DATASET EXCERPTS =>
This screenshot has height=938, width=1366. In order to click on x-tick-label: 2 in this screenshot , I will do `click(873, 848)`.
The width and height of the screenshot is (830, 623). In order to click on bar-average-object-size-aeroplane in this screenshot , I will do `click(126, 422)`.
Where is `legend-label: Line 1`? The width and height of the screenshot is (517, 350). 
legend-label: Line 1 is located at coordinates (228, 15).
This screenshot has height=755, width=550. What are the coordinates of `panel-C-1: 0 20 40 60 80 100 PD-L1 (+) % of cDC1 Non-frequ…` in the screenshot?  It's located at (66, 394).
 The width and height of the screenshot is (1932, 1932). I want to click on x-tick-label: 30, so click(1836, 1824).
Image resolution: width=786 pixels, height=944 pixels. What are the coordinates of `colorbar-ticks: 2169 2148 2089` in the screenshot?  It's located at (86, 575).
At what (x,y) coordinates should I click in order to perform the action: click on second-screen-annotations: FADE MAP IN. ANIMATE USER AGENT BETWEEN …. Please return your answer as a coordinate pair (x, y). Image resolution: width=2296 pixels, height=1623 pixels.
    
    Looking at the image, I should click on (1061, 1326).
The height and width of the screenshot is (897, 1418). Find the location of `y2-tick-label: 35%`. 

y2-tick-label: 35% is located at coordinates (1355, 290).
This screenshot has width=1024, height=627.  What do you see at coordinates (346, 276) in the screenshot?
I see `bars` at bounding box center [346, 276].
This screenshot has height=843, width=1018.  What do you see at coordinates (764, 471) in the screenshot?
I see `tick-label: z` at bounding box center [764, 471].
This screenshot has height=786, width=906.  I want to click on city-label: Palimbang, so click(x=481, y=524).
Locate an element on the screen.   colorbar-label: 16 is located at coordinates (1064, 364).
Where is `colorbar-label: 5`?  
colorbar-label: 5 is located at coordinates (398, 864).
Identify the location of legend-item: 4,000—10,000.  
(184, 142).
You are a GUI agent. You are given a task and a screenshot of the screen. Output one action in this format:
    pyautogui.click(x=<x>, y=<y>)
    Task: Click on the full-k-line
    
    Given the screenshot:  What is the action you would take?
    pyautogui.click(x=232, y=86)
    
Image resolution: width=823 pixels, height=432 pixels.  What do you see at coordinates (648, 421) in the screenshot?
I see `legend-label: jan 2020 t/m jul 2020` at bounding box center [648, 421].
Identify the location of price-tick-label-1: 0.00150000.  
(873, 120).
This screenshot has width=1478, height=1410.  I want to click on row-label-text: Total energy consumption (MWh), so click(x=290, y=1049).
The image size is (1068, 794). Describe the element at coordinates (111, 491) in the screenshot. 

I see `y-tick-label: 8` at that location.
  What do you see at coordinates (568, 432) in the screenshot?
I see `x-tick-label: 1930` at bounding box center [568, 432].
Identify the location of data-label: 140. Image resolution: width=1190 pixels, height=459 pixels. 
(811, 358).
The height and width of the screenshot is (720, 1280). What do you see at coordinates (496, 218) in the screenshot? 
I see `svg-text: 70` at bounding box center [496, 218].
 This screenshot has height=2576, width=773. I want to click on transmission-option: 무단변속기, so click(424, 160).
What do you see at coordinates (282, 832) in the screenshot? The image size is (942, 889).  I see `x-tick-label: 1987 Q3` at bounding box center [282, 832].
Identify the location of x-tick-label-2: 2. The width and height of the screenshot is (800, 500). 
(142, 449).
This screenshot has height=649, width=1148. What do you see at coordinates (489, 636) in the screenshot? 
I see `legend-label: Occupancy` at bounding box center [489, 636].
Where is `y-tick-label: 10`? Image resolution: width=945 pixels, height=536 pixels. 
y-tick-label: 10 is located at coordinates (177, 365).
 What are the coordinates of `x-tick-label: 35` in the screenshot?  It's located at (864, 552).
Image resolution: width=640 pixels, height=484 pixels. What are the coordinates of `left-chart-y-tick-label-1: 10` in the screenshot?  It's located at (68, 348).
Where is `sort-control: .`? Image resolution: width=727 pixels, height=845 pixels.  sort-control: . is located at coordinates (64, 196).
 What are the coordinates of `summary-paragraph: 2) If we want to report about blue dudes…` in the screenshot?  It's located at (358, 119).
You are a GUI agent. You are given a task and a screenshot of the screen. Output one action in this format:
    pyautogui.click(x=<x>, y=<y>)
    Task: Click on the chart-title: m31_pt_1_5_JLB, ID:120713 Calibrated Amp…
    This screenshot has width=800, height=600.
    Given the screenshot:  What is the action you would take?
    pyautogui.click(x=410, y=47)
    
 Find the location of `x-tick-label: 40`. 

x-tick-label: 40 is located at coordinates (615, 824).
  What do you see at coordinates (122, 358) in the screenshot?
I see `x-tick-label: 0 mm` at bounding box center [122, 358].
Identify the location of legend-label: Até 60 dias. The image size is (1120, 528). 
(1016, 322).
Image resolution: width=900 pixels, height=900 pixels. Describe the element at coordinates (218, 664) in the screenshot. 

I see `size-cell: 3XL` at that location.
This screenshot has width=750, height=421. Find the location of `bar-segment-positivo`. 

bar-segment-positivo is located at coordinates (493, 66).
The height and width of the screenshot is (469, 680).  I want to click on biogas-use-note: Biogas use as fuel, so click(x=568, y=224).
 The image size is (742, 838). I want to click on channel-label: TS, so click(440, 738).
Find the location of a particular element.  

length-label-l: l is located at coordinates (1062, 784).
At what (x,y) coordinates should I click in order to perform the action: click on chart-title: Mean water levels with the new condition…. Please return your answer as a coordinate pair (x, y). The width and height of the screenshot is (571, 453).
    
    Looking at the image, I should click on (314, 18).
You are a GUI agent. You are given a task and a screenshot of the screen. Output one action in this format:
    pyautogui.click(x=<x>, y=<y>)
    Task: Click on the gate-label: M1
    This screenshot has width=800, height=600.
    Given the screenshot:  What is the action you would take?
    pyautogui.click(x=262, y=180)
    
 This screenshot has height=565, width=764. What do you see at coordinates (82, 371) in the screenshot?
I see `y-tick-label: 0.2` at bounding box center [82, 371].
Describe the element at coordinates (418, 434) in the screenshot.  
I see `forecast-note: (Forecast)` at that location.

YOUR INSTRUCTIONS =>
Express every line of the data above as a JSON list of strings, one string per line. Leave out blank lines.

ANSWER BOX =>
[
  "This screenshot has height=938, width=1366. In order to click on x-tick-label: 2 in this screenshot , I will do `click(873, 848)`.",
  "The width and height of the screenshot is (830, 623). In order to click on bar-average-object-size-aeroplane in this screenshot , I will do `click(126, 422)`.",
  "Where is `legend-label: Line 1`? The width and height of the screenshot is (517, 350). ",
  "legend-label: Line 1 is located at coordinates (228, 15).",
  "This screenshot has height=755, width=550. What are the coordinates of `panel-C-1: 0 20 40 60 80 100 PD-L1 (+) % of cDC1 Non-frequ…` in the screenshot?  It's located at (66, 394).",
  " The width and height of the screenshot is (1932, 1932). I want to click on x-tick-label: 30, so click(1836, 1824).",
  "Image resolution: width=786 pixels, height=944 pixels. What are the coordinates of `colorbar-ticks: 2169 2148 2089` in the screenshot?  It's located at (86, 575).",
  "At what (x,y) coordinates should I click in order to perform the action: click on second-screen-annotations: FADE MAP IN. ANIMATE USER AGENT BETWEEN …. Please return your answer as a coordinate pair (x, y). Image resolution: width=2296 pixels, height=1623 pixels.",
  "    Looking at the image, I should click on (1061, 1326).",
  "The height and width of the screenshot is (897, 1418). Find the location of `y2-tick-label: 35%`. ",
  "y2-tick-label: 35% is located at coordinates (1355, 290).",
  "This screenshot has width=1024, height=627.  What do you see at coordinates (346, 276) in the screenshot?",
  "I see `bars` at bounding box center [346, 276].",
  "This screenshot has height=843, width=1018.  What do you see at coordinates (764, 471) in the screenshot?",
  "I see `tick-label: z` at bounding box center [764, 471].",
  "This screenshot has height=786, width=906.  I want to click on city-label: Palimbang, so click(x=481, y=524).",
  "Locate an element on the screen.   colorbar-label: 16 is located at coordinates (1064, 364).",
  "Where is `colorbar-label: 5`?  ",
  "colorbar-label: 5 is located at coordinates (398, 864).",
  "Identify the location of legend-item: 4,000—10,000.  ",
  "(184, 142).",
  "You are a GUI agent. You are given a task and a screenshot of the screen. Output one action in this format:",
  "    pyautogui.click(x=<x>, y=<y>)",
  "    Task: Click on the full-k-line",
  "    Given the screenshot:  What is the action you would take?",
  "    pyautogui.click(x=232, y=86)",
  "Image resolution: width=823 pixels, height=432 pixels.  What do you see at coordinates (648, 421) in the screenshot?",
  "I see `legend-label: jan 2020 t/m jul 2020` at bounding box center [648, 421].",
  "Identify the location of price-tick-label-1: 0.00150000.  ",
  "(873, 120).",
  "This screenshot has width=1478, height=1410.  I want to click on row-label-text: Total energy consumption (MWh), so click(x=290, y=1049).",
  "The image size is (1068, 794). Describe the element at coordinates (111, 491) in the screenshot. ",
  "I see `y-tick-label: 8` at that location.",
  "  What do you see at coordinates (568, 432) in the screenshot?",
  "I see `x-tick-label: 1930` at bounding box center [568, 432].",
  "Identify the location of data-label: 140. Image resolution: width=1190 pixels, height=459 pixels. ",
  "(811, 358).",
  "The height and width of the screenshot is (720, 1280). What do you see at coordinates (496, 218) in the screenshot? ",
  "I see `svg-text: 70` at bounding box center [496, 218].",
  " This screenshot has height=2576, width=773. I want to click on transmission-option: 무단변속기, so click(424, 160).",
  "What do you see at coordinates (282, 832) in the screenshot? The image size is (942, 889).  I see `x-tick-label: 1987 Q3` at bounding box center [282, 832].",
  "Identify the location of x-tick-label-2: 2. The width and height of the screenshot is (800, 500). ",
  "(142, 449).",
  "This screenshot has height=649, width=1148. What do you see at coordinates (489, 636) in the screenshot? ",
  "I see `legend-label: Occupancy` at bounding box center [489, 636].",
  "Where is `y-tick-label: 10`? Image resolution: width=945 pixels, height=536 pixels. ",
  "y-tick-label: 10 is located at coordinates (177, 365).",
  " What are the coordinates of `x-tick-label: 35` in the screenshot?  It's located at (864, 552).",
  "Image resolution: width=640 pixels, height=484 pixels. What are the coordinates of `left-chart-y-tick-label-1: 10` in the screenshot?  It's located at (68, 348).",
  "Where is `sort-control: .`? Image resolution: width=727 pixels, height=845 pixels.  sort-control: . is located at coordinates (64, 196).",
  " What are the coordinates of `summary-paragraph: 2) If we want to report about blue dudes…` in the screenshot?  It's located at (358, 119).",
  "You are a GUI agent. You are given a task and a screenshot of the screen. Output one action in this format:",
  "    pyautogui.click(x=<x>, y=<y>)",
  "    Task: Click on the chart-title: m31_pt_1_5_JLB, ID:120713 Calibrated Amp…",
  "    This screenshot has width=800, height=600.",
  "    Given the screenshot:  What is the action you would take?",
  "    pyautogui.click(x=410, y=47)",
  " Find the location of `x-tick-label: 40`. ",
  "x-tick-label: 40 is located at coordinates (615, 824).",
  "  What do you see at coordinates (122, 358) in the screenshot?",
  "I see `x-tick-label: 0 mm` at bounding box center [122, 358].",
  "Identify the location of legend-label: Até 60 dias. The image size is (1120, 528). ",
  "(1016, 322).",
  "Image resolution: width=900 pixels, height=900 pixels. Describe the element at coordinates (218, 664) in the screenshot. ",
  "I see `size-cell: 3XL` at that location.",
  "This screenshot has width=750, height=421. Find the location of `bar-segment-positivo`. ",
  "bar-segment-positivo is located at coordinates (493, 66).",
  "The height and width of the screenshot is (469, 680).  I want to click on biogas-use-note: Biogas use as fuel, so click(x=568, y=224).",
  " The image size is (742, 838). I want to click on channel-label: TS, so click(440, 738).",
  "Find the location of a particular element.  ",
  "length-label-l: l is located at coordinates (1062, 784).",
  "At what (x,y) coordinates should I click in order to perform the action: click on chart-title: Mean water levels with the new condition…. Please return your answer as a coordinate pair (x, y). The width and height of the screenshot is (571, 453).",
  "    Looking at the image, I should click on (314, 18).",
  "You are a GUI agent. You are given a task and a screenshot of the screen. Output one action in this format:",
  "    pyautogui.click(x=<x>, y=<y>)",
  "    Task: Click on the gate-label: M1",
  "    This screenshot has width=800, height=600.",
  "    Given the screenshot:  What is the action you would take?",
  "    pyautogui.click(x=262, y=180)",
  " This screenshot has height=565, width=764. What do you see at coordinates (82, 371) in the screenshot?",
  "I see `y-tick-label: 0.2` at bounding box center [82, 371].",
  "Describe the element at coordinates (418, 434) in the screenshot.  ",
  "I see `forecast-note: (Forecast)` at that location."
]